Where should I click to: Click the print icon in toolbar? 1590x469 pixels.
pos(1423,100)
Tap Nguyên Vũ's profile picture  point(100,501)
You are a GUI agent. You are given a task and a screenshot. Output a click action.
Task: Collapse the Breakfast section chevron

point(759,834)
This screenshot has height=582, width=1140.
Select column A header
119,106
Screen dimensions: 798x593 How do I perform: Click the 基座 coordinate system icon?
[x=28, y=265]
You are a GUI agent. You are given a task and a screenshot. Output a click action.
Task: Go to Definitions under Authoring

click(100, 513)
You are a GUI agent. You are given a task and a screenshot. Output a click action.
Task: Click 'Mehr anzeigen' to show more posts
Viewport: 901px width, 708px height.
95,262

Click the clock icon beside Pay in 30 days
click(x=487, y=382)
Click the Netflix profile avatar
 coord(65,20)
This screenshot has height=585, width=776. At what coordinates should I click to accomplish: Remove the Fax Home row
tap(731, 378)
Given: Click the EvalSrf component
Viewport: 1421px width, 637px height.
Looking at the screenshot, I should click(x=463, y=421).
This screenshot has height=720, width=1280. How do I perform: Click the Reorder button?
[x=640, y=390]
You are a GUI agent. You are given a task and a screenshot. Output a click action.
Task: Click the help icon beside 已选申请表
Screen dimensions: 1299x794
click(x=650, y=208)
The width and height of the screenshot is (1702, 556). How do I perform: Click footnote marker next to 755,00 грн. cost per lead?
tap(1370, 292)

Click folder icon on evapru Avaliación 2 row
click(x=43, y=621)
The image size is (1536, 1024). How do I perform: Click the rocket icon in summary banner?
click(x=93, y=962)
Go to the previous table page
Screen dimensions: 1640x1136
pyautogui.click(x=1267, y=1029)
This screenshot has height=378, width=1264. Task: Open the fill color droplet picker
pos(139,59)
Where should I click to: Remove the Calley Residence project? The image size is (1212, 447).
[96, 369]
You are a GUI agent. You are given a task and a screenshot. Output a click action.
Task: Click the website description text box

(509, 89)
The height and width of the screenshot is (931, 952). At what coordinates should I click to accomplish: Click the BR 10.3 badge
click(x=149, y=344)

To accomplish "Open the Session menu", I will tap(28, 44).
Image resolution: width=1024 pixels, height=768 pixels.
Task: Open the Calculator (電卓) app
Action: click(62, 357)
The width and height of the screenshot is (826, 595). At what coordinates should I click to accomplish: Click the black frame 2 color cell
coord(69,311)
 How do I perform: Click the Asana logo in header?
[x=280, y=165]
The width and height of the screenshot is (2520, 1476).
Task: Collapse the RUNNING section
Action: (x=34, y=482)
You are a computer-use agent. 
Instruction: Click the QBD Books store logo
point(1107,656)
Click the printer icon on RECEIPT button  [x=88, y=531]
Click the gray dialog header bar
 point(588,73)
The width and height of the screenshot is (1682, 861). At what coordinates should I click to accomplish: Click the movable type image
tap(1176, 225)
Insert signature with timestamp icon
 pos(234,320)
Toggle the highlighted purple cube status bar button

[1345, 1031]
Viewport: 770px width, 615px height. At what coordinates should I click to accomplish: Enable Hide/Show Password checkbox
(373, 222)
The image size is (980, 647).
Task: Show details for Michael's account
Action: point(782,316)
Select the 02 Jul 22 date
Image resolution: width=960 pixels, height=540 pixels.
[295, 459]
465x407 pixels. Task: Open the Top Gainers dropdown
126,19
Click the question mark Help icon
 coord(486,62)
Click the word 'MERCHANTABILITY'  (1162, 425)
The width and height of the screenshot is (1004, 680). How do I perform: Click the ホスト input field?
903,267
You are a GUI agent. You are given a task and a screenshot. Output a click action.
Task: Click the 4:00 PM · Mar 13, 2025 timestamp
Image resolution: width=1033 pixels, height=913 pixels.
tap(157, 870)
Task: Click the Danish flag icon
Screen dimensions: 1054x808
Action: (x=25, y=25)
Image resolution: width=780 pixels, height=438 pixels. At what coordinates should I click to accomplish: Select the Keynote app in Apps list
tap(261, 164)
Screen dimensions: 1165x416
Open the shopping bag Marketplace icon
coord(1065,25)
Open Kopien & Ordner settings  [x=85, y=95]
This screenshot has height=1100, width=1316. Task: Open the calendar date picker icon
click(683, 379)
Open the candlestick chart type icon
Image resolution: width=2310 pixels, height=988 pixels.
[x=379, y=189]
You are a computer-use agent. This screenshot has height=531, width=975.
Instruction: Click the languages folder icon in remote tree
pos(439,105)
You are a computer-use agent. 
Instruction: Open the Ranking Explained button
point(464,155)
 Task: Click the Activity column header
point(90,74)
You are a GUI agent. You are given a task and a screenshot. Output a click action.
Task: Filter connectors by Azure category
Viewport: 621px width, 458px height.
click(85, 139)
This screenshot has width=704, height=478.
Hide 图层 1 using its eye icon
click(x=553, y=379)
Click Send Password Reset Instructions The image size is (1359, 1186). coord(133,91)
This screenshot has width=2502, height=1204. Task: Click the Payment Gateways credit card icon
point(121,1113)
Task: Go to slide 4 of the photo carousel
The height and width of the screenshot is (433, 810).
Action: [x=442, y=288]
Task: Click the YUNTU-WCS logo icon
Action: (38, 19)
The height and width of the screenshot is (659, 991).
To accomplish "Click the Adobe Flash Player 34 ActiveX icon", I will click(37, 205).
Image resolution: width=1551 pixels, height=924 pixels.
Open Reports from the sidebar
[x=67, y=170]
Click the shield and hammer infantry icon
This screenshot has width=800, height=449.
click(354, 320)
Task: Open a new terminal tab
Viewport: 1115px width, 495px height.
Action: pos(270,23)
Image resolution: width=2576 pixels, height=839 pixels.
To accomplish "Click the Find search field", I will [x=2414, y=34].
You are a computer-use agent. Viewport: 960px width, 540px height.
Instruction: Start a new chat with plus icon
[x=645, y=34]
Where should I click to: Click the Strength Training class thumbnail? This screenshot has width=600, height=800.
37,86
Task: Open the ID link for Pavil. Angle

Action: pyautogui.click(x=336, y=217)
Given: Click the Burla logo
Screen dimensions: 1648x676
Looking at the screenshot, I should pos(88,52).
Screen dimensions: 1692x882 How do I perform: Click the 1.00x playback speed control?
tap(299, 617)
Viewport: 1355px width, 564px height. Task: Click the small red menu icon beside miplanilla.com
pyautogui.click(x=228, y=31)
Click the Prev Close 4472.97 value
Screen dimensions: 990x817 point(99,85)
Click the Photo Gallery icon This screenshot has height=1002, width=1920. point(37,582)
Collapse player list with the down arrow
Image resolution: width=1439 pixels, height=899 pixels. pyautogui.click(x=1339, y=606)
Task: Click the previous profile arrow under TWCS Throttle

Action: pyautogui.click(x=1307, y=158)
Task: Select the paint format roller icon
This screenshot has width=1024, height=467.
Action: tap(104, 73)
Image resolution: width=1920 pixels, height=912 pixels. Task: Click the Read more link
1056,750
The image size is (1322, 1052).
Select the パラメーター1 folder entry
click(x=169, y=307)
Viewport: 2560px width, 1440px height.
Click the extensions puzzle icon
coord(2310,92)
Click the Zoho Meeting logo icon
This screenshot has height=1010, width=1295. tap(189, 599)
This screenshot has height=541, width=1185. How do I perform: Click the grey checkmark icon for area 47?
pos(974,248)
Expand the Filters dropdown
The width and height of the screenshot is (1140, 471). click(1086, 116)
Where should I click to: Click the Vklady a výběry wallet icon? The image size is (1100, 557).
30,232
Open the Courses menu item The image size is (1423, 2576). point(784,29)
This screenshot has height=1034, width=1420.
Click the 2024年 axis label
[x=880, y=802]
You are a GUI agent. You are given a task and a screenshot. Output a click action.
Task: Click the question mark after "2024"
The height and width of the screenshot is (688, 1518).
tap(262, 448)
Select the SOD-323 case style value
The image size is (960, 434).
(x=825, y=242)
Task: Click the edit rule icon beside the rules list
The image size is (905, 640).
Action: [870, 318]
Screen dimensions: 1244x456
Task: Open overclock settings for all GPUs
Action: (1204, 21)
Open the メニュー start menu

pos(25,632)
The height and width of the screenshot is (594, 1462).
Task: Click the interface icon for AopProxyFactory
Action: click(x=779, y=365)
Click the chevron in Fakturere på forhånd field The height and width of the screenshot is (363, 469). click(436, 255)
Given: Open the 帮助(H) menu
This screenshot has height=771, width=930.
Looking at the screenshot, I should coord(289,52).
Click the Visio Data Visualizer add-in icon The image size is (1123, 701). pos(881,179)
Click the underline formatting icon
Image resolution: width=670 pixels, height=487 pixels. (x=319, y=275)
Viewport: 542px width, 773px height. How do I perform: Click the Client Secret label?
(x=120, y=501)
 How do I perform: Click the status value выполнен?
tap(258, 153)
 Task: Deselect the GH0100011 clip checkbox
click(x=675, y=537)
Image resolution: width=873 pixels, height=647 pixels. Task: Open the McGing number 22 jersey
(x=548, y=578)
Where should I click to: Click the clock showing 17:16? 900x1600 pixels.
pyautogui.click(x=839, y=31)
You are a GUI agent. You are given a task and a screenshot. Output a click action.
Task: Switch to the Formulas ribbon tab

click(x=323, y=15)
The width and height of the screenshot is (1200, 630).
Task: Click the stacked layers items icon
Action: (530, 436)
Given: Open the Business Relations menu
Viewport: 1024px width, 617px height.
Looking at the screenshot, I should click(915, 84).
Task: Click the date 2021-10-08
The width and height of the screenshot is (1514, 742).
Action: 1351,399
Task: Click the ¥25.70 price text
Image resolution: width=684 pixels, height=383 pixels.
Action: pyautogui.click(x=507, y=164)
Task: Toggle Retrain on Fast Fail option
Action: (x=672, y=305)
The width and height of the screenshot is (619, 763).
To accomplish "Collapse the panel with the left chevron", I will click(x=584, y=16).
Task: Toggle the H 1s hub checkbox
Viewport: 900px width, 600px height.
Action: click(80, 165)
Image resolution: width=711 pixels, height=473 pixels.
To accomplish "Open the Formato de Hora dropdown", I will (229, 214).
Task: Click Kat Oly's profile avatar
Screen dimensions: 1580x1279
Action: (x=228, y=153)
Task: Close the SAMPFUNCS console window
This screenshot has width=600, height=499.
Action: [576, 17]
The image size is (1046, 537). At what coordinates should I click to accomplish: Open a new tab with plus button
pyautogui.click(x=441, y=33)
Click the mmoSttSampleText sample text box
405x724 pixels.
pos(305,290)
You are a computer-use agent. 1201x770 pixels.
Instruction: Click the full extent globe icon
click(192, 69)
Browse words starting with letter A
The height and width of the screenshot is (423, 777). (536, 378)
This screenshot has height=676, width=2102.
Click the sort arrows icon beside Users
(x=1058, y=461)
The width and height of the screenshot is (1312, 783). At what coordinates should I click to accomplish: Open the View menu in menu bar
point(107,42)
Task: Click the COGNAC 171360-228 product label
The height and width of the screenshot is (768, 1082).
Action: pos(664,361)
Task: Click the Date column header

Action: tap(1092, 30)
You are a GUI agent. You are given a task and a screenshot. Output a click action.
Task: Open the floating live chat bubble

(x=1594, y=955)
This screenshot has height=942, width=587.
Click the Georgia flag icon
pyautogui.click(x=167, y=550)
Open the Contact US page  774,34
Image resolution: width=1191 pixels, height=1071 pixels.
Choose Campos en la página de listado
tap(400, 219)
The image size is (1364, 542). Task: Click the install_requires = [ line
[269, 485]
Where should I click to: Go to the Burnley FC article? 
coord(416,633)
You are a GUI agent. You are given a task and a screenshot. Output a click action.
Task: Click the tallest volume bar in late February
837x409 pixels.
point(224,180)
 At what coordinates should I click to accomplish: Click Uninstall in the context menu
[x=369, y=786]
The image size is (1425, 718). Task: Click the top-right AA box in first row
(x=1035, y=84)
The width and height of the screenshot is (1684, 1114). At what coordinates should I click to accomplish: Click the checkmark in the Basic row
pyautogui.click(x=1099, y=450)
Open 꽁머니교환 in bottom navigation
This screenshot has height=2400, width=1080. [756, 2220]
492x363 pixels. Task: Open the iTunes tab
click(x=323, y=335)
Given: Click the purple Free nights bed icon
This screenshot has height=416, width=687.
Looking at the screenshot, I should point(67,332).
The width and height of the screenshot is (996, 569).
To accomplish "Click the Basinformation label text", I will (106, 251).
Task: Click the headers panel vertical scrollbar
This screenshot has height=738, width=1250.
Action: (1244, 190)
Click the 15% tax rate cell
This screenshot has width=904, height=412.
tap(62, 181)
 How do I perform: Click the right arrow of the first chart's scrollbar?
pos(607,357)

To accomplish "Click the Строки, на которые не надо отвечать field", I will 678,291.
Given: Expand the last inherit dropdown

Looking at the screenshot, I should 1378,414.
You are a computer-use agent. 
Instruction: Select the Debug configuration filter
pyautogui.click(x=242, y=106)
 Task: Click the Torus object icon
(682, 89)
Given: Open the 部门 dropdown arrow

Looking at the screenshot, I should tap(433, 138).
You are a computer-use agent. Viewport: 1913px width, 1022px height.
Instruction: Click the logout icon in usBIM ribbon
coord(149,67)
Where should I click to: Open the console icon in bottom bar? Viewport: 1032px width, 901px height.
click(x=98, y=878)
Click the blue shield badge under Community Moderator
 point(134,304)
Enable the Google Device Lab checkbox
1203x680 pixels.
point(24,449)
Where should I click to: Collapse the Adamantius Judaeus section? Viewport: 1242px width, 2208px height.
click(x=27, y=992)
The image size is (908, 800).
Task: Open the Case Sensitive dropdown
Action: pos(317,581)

= = = = =

▸ **TASK**
Across the data above, how many lines contain the string "panel"? Reply with the number and nothing else.

▸ **RESPONSE AREA**
2